Holy Worldliness Part One

If you’ve spent any time around evangelical Christians (or are one yourself), you’ve probably heard about “the world.” The world is what lurks “out there,” just beyond the church door or the safety of your own home or school. The boundaries of “the world” are usually determined by a particular set of activities, such as drinking alcohol or listening to music not created by Christians.

If you engage in these behaviors, fellow believers may warn you that you are becoming “worldly.” This is not a compliment in the evangelical lexicon. It means that you’ve been sucked in by the lie that temporal pursuits are worthier than holy ones.

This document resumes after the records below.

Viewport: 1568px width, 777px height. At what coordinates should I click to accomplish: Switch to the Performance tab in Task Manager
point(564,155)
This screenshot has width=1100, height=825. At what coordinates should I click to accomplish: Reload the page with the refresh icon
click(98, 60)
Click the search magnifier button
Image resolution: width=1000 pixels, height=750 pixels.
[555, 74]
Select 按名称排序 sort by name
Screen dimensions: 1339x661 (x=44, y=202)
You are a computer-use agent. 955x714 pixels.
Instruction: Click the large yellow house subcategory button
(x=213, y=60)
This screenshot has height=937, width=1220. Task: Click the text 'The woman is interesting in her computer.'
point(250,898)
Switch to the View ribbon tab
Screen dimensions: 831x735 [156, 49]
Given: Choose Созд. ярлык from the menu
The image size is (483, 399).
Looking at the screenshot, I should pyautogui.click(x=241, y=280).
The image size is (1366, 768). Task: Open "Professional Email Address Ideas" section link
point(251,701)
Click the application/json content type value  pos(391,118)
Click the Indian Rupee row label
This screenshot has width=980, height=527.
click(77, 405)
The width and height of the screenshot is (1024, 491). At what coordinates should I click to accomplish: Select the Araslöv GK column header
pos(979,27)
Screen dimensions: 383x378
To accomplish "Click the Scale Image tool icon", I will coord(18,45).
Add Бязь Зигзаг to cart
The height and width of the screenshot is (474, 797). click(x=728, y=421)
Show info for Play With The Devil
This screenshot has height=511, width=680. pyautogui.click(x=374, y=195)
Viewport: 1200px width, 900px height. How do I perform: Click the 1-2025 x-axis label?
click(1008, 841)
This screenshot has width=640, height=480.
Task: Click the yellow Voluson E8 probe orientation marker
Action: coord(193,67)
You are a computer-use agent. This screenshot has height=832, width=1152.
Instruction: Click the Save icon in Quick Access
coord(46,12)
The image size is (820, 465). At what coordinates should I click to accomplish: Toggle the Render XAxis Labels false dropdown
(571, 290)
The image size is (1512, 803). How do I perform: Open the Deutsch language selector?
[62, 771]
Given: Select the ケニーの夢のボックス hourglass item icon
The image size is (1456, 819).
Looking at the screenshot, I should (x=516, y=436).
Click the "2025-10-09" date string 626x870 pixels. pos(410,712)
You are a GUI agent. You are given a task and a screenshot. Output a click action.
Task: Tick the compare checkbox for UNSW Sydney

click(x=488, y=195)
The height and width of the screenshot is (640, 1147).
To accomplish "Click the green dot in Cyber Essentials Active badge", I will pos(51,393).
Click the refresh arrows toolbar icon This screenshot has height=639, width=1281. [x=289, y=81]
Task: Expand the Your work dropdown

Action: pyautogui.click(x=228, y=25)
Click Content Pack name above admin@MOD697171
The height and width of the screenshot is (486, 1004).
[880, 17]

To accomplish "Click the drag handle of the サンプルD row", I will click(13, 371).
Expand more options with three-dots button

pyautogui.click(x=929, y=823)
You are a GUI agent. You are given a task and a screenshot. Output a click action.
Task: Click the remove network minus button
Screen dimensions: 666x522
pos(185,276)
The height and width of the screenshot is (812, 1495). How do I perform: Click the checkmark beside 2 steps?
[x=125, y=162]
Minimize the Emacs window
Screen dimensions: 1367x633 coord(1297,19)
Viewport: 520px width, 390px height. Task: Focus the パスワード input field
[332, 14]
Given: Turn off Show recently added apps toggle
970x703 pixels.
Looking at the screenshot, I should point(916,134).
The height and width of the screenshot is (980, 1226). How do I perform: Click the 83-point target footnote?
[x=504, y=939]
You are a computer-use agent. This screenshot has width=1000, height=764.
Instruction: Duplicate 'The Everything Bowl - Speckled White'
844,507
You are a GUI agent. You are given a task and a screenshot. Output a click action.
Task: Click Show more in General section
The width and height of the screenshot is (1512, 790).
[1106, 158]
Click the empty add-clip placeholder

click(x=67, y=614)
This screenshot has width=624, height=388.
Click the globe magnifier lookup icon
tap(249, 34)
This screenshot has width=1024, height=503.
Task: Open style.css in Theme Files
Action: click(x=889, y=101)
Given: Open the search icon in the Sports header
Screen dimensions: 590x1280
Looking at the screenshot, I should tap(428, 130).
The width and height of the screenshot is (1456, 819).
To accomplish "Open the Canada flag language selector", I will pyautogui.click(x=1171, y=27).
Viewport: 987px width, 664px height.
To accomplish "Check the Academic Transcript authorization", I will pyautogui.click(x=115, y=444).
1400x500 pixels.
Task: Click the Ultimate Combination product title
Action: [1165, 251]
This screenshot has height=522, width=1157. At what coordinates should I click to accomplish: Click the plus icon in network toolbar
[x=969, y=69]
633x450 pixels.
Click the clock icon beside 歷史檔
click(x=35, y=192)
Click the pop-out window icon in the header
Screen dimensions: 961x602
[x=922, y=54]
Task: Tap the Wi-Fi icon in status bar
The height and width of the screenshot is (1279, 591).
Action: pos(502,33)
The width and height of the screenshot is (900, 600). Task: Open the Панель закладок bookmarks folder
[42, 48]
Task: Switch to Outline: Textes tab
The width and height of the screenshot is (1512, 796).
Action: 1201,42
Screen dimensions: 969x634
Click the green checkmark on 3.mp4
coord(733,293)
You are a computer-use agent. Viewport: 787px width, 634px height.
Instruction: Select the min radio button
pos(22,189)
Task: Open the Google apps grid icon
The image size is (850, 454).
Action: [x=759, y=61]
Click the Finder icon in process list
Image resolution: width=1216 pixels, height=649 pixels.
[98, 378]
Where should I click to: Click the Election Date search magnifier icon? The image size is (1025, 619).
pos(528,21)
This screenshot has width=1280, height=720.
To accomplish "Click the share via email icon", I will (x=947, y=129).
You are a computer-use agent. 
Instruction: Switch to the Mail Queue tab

The proper response to worldliness, then, is to distance yourself with a different set of behaviors—prayer, for instance, and proclaiming the Gospel—while looking forward to the time when God will rescue you from the physical world’s clutches. This response is called “holiness.”

But is this really the way Christians should interact—or, rather, not interact—with the world? Maybe, just maybe, we’ve gotten it wrong. There’s no doubt that we should love God more than we love the world—but does that mean we shouldn’t love the world at all? Somewhere along the way, our understanding of holiness and worldliness got twisted. We began to think that we must despise the earth, forsaking everything in it in order to know God.

Let’s suppose another approach. Imagine that worldliness and holiness aren’t mutually exclusive. Imagine that one could—and actually should—be both worldly and holy. In this reality, the world becomes the context in which Christians live, while holiness is the direction in which they do so. Worldliness represents where we are; holiness represents whom we serve. “The world” refers to what we’re in; holiness refers to what we’re of. In this reality, a lifestyle of “holy worldliness” is a biblical commandment.

[SET APART IN MIND, NOT BODY]

In his last book My God and I, Lewis Smedes provides a solid theology for holy worldliness, starting at the dawn of time and moving through the arc of the biblical history. He breaks it down into four guiding tenets: “In the beginning, God made the world wonderfully good. Near the start, the human family brought evil into the world’s awesome goodness. In the end, God will come to fix his world and make it altogether good again. In between, his children are to go into the world and create some imperfect models of the good world to come.”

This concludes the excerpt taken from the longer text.